Do niebezpiecznego incydentu doszło w minioną niedzielę na lotnisku w Gdańsku. 33-letni mężczyzna rozbił butelkę i przystawił szkło do szyi przypadkowej kobiety. Sytuacja miała miejsce podczas odprawy pasażerów. Nie wiadomo, dlaczego mężczyzna zaatakował.
Zaatakował ją rozbitą butelką
Do zdarzenia doszło jeszcze na terminalu. Pasażerowie mieli lecieć do Dublina. Nikt nie spodziewał się takiej sytuacji. 33-letni mężczyzna nagle rozbił butelkę i przystawił szkło do szyi kobiety grożąc jej śmiercią. Sytuację zauważyli pracownicy lotniska. Udało im się obezwładnić napastnika.
Jak informuje wprost.pl, wezwano Straż Graniczną i zespół interwencji specjalnych. 33-latek został zatrzymany i przebadany alkomatem. Badanie wykazało, że był trzeźwy.
Asp. Karina Kamińska z Komendy Miejskiej Policji w Gdańsku powiedziała:
Mężczyzna w tej chwili przebywa w policyjnym areszcie, pobrano od niego krew do badań toksykologicznych.
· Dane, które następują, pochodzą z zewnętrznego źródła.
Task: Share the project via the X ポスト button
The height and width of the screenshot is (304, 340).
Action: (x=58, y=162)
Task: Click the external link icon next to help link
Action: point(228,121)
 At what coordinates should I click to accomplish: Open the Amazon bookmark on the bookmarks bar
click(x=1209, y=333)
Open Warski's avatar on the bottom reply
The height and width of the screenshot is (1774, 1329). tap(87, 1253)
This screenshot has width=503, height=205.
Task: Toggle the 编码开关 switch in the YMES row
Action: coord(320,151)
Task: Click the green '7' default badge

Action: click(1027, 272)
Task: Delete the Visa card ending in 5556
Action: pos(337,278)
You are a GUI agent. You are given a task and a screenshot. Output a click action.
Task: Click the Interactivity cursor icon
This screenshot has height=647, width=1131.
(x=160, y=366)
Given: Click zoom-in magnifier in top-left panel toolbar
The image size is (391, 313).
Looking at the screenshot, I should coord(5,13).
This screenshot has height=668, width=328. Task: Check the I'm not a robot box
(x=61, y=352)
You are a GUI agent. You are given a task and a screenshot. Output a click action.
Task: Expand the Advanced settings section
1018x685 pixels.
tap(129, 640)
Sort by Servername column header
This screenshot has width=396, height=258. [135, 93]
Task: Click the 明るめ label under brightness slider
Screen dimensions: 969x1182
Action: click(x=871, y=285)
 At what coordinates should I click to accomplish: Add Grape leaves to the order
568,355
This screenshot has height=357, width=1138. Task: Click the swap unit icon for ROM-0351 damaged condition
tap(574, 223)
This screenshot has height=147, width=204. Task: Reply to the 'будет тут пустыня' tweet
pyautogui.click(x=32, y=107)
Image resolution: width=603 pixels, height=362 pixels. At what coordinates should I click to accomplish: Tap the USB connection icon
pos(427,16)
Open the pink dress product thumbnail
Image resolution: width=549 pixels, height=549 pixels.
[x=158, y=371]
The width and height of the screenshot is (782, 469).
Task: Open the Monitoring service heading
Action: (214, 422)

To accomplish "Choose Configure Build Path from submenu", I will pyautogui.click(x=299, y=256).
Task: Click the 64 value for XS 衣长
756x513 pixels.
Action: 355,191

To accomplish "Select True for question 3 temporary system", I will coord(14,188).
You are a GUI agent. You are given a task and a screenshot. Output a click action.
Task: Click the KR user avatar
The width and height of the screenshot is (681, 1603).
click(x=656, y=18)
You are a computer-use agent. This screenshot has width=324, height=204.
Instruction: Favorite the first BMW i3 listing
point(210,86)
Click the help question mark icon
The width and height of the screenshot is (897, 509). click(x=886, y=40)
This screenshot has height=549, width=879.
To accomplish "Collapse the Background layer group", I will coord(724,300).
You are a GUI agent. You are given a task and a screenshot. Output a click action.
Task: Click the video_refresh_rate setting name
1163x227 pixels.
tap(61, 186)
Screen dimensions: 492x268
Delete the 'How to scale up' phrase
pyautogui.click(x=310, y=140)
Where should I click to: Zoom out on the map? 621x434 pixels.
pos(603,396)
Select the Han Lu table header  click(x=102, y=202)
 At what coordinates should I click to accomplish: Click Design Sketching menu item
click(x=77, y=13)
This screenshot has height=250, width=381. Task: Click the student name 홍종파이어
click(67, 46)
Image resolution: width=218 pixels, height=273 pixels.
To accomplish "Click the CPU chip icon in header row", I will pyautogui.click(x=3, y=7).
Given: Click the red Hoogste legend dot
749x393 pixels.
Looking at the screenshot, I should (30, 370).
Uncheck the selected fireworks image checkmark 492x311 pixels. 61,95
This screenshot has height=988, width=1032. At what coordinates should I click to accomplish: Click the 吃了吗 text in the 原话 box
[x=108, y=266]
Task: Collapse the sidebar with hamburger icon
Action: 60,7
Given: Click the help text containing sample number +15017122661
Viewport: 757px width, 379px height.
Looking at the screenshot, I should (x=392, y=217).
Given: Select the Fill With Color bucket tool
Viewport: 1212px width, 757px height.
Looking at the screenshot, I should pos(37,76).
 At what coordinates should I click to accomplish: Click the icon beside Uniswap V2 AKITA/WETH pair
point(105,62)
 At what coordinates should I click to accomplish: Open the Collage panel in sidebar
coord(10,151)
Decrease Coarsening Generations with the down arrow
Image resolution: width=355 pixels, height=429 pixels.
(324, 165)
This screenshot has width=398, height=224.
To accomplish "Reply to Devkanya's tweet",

Policjanci cały czas zbierają materiał dowodowy w tej sprawie, wykonują niezbędne czynności procesowe, ustalają i przesłuchują świadków, będą zabezpieczali i analizowali zapisy monitoringu po to, aby jak najszybciej wyjaśnić, dlaczego mężczyzna zaatakował pasażerkę.
Na szczęście kobiecie nic poważnego się nie stało. Ma zranioną rękę.